La question des financements est donc centrale dans le rapport de force qui oppose l’État aux militantes et associations, qui exhortent le président à revoir sa copie depuis le début du quinquennat. Ces dernières lui reprochent de s’être servi de la cause des femmes comme d’un tremplin médiatique, ce sujet incarnant le progressisme et lui permettant de jouir d’une bonne image dans les milieux étudiants et socialistes, pour en définitif ne pas prendre en considération les demandes des actrices et acteurs de ce milieu.

La crainte d’un troisième confinement

Le gouvernement estime pourtant qu’il a agi pour enrayer l’augmentation des violences au sein des foyers confinés. Sur les recommandations de l’ONU, de nombreux « points d’accompagnements éphémères » ont été mis en place dans les centres commerciaux ainsi qu’un dispositif d’alerte permettant aux femmes de signaler leurs situations dans les pharmacies. Aussi, il a augmenté le budget du SEEFH de 5 millions d’euros pour assister le réseau associatif, durcit et prioriser la réponse pénale de ces affaires et selon le dire des associations fait preuve de réactivité dans le placement des femmes en danger durant les confinements. Une réaction dans l’urgence donc, pour combler des carences provoquées par des financements restreints.

Caroline de Haas, figure féministe et fondatrice du collectif #NousToutes, arguait que le confinement était pour les femmes victimes de violences « comme la réalité, mais en pire ». Aux coups et à l’acharnement psychologique déjà présent, s’ajoute la présence quasi-systématique d’un bourreau dont les accès de violence deviennent mécaniquement plus nombreux. Dans ce contexte, les associations s’inquiètent en cas d’un troisième confinement. Simon Libeaut, chargé de mission de formation et d’animation de réseau à l’association VIFFIL de Lyon et contacté par Droitcitoyen, admet : « on espère forcément qu’il n’y aura pas un nouveau confinement serré […] on le craint ». En cause, la diminution des appels et signalements en gendarmerie après 18h depuis la mise en place du couvre-feu et l’inquiétude que la prise de parole ne s’opère plus autant qu’elle le devrait. 

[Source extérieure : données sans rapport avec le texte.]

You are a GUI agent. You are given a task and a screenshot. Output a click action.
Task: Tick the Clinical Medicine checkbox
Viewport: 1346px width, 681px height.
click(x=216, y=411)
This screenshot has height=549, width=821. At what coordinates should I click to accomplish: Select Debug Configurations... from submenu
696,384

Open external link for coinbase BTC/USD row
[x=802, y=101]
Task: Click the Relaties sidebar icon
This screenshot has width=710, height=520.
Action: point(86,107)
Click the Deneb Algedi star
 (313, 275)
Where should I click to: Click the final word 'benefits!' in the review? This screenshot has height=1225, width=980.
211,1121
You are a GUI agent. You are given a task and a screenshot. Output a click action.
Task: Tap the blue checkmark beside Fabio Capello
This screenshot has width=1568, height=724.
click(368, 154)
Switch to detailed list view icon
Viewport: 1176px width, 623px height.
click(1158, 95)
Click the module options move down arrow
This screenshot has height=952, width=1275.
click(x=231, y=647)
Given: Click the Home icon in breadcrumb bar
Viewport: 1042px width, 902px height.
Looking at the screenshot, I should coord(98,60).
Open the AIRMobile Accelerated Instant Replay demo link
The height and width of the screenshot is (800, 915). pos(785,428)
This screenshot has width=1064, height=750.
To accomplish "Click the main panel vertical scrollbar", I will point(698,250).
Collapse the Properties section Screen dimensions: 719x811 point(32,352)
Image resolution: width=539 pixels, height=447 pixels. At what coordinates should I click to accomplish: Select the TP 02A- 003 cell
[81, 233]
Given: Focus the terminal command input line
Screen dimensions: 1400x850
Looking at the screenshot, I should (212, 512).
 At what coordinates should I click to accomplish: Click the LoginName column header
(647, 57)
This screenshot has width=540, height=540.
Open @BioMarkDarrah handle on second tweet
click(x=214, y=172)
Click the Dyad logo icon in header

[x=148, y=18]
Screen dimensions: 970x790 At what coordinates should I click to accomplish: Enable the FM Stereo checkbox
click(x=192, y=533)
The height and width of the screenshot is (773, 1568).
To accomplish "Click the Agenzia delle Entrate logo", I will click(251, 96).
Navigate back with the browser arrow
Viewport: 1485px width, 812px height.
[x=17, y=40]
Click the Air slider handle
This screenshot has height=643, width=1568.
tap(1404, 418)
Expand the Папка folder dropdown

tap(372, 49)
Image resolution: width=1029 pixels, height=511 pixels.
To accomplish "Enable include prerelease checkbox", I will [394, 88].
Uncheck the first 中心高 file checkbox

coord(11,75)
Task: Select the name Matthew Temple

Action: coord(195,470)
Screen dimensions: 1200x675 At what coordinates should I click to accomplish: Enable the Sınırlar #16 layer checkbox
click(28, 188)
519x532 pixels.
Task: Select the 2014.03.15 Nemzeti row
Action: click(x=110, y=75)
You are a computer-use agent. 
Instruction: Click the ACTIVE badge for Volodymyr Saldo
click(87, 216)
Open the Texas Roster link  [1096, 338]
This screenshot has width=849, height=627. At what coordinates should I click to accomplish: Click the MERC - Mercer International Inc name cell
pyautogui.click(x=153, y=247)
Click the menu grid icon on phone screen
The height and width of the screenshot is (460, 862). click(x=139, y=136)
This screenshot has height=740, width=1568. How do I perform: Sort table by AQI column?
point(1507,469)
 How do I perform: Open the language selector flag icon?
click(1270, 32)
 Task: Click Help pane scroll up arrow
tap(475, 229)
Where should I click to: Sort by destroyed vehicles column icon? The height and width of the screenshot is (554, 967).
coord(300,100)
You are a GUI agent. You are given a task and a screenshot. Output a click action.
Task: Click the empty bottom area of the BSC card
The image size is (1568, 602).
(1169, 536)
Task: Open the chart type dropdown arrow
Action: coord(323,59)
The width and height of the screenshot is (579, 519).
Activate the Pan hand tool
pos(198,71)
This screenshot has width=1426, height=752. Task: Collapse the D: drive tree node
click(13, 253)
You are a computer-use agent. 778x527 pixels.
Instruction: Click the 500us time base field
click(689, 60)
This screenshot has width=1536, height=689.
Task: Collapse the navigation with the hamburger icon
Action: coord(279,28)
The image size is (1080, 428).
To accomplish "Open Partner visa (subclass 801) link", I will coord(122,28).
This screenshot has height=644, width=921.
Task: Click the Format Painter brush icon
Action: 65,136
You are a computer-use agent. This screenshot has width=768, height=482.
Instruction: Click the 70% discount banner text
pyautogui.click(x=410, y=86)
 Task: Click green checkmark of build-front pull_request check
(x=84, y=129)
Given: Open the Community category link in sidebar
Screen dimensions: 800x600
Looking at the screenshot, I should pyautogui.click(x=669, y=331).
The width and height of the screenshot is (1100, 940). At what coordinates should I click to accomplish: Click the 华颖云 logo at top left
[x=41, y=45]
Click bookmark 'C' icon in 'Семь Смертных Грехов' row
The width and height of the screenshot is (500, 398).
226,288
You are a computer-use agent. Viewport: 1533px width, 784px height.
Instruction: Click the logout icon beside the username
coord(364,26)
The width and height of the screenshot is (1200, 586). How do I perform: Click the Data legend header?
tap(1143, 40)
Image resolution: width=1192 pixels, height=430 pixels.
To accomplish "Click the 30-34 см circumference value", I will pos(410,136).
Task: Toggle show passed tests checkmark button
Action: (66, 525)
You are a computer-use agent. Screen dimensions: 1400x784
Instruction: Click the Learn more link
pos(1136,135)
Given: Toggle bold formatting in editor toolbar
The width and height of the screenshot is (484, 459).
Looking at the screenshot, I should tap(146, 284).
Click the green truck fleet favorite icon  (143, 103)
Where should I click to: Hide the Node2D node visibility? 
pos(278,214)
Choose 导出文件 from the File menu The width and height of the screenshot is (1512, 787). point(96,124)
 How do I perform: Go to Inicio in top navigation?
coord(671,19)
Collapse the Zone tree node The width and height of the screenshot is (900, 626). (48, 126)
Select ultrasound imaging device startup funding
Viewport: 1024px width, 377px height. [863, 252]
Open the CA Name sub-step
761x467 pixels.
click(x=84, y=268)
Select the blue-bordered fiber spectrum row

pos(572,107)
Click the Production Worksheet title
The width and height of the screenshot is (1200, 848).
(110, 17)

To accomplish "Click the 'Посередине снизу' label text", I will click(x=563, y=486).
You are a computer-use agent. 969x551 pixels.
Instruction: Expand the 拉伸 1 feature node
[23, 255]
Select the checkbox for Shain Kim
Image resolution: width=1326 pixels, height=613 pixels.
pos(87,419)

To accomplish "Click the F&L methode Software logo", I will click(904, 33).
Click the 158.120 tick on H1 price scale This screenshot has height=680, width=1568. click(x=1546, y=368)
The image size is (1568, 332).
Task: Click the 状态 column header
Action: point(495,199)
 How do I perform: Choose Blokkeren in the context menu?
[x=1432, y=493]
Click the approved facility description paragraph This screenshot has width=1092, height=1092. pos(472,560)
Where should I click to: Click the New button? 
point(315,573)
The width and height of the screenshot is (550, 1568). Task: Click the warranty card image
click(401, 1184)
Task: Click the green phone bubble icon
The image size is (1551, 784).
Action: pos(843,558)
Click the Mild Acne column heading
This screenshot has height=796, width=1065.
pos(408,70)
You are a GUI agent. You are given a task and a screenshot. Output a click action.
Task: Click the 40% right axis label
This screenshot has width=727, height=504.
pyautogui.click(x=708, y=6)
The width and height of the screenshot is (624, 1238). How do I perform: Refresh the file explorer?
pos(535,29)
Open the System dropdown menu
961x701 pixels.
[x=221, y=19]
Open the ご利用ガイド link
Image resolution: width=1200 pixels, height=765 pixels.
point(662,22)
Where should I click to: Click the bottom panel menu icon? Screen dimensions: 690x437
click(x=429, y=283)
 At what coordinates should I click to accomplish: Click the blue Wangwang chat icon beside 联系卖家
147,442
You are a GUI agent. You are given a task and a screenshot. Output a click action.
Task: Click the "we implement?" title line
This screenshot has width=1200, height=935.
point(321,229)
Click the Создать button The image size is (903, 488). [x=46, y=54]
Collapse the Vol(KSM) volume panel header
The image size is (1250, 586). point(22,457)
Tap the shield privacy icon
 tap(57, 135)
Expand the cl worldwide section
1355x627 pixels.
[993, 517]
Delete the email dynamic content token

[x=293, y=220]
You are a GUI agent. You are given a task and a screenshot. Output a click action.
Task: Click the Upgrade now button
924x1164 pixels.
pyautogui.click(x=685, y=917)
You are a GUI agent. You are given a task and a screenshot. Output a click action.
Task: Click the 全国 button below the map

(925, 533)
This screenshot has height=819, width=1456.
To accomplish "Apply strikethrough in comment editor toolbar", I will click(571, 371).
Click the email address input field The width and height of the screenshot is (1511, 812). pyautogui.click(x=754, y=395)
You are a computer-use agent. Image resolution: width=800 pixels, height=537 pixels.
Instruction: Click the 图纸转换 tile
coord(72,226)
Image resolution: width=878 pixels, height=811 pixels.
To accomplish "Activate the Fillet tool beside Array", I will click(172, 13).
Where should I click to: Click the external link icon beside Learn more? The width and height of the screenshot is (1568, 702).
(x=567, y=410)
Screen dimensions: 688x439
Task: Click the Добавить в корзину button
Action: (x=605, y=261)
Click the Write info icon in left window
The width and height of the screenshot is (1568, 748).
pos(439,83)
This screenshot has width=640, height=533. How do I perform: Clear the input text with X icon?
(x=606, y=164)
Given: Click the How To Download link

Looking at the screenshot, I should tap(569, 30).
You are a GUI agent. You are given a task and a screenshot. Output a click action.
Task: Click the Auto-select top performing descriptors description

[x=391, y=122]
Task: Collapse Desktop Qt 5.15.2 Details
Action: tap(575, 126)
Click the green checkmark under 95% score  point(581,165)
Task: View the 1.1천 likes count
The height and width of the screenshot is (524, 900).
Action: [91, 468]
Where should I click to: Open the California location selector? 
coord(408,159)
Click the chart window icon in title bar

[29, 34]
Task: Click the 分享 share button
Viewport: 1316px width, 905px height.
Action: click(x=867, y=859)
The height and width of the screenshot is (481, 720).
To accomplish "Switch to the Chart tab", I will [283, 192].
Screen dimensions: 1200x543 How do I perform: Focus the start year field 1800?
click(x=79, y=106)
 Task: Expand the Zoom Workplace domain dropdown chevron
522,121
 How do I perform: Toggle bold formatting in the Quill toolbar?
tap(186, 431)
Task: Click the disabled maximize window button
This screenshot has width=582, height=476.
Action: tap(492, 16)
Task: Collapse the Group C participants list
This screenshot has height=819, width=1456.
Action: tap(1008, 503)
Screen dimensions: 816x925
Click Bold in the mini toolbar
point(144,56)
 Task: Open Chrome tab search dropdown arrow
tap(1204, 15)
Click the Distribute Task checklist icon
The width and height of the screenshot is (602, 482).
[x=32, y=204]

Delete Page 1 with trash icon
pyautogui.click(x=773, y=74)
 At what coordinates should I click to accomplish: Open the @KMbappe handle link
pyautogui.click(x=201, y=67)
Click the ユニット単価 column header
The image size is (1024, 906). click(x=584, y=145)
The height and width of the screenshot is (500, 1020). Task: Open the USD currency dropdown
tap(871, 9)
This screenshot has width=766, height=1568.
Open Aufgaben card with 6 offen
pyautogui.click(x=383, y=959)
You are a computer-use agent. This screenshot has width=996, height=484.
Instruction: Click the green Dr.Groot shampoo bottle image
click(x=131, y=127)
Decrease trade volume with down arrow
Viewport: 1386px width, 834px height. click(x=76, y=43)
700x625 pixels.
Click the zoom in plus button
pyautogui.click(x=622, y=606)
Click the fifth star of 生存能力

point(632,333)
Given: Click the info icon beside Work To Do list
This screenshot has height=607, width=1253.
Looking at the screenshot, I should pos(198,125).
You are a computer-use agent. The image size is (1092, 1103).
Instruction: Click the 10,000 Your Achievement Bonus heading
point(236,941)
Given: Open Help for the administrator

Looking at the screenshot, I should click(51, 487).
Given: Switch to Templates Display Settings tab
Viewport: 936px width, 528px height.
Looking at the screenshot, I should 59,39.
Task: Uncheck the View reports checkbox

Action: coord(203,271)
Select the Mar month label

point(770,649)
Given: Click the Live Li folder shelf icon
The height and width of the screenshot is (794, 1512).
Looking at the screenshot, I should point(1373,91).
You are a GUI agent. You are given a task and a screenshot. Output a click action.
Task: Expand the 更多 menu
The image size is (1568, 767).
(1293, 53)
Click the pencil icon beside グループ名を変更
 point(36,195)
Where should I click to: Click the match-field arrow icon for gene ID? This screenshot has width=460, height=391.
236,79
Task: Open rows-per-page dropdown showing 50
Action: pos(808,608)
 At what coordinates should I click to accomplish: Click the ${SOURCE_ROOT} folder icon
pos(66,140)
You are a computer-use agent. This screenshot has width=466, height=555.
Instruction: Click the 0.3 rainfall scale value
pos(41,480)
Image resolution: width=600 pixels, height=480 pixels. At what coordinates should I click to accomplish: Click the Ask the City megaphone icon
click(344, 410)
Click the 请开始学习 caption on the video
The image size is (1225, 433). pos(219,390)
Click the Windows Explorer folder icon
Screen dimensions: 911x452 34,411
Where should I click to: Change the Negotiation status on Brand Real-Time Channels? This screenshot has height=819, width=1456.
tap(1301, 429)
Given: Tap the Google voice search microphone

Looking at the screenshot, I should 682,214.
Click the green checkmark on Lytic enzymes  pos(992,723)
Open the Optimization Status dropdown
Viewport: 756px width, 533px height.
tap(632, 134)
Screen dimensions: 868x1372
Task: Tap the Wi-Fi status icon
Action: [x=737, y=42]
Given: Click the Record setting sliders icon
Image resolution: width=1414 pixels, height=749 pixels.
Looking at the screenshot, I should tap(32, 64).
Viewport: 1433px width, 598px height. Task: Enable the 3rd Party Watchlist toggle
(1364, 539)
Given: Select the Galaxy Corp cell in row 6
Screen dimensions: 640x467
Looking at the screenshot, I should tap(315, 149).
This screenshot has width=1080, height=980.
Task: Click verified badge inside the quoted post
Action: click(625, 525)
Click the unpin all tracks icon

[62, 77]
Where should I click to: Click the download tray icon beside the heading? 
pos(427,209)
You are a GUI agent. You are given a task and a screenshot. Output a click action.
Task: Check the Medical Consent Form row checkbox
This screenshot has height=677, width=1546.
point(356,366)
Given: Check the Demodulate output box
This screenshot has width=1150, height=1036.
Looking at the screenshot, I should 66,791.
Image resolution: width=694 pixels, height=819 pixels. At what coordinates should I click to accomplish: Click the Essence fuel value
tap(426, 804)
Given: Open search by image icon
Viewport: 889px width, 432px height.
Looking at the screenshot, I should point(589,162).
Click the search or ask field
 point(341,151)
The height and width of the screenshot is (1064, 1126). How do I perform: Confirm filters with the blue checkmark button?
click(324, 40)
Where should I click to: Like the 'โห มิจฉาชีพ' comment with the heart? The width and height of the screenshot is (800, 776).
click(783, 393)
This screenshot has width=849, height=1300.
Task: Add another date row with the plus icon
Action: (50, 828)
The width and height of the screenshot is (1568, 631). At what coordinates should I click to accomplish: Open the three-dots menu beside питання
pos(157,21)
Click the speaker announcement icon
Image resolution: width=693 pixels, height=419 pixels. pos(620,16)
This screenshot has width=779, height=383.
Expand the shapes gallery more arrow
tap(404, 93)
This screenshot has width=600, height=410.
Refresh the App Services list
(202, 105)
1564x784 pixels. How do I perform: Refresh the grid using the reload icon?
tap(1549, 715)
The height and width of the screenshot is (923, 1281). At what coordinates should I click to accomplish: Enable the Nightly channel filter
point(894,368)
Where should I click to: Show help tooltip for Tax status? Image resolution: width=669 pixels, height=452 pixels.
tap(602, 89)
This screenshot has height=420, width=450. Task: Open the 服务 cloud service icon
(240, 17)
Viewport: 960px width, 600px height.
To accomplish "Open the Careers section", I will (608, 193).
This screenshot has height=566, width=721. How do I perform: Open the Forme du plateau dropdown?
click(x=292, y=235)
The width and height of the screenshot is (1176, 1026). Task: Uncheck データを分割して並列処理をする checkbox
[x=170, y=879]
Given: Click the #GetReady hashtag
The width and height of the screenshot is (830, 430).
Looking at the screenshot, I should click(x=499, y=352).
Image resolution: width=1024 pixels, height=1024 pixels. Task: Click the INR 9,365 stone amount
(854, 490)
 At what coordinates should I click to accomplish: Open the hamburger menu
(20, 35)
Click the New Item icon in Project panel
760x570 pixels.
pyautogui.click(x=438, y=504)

La violence au sein du couple demeure donc prégnante dans la société française. Si le nombre de féminicides à sensiblement baissé au cours de l’année dernière (atteignant son niveau le plus bas depuis que ces données existent) avec 90 meurtres décomptés par le ministère de la Justice (contre 111 pour le collectif Collages féministes), les violences ont quant à elles atteint des niveaux peut-être inédits. Une raison de plus pour les sphères militantes de continuer leurs actions, qui vont du sitting aux collages, en passant par la médiatisation et la visibilisation de femmes en danger : « Il ne faut pas fermer les yeux : on entend la voisine crier, et on n’ose pas s’en mêler, ce n’est plus possible ! » explique l’une d’entre-elles. La nomination de Gérald Darmanin et son maintien en dépit d’une mise en accusation pour viol a tendu plus que jamais le dialogue entre associations et exécutif, et peu croient désormais que les choses bougeront véritablement d’ici la fin du quinquennat.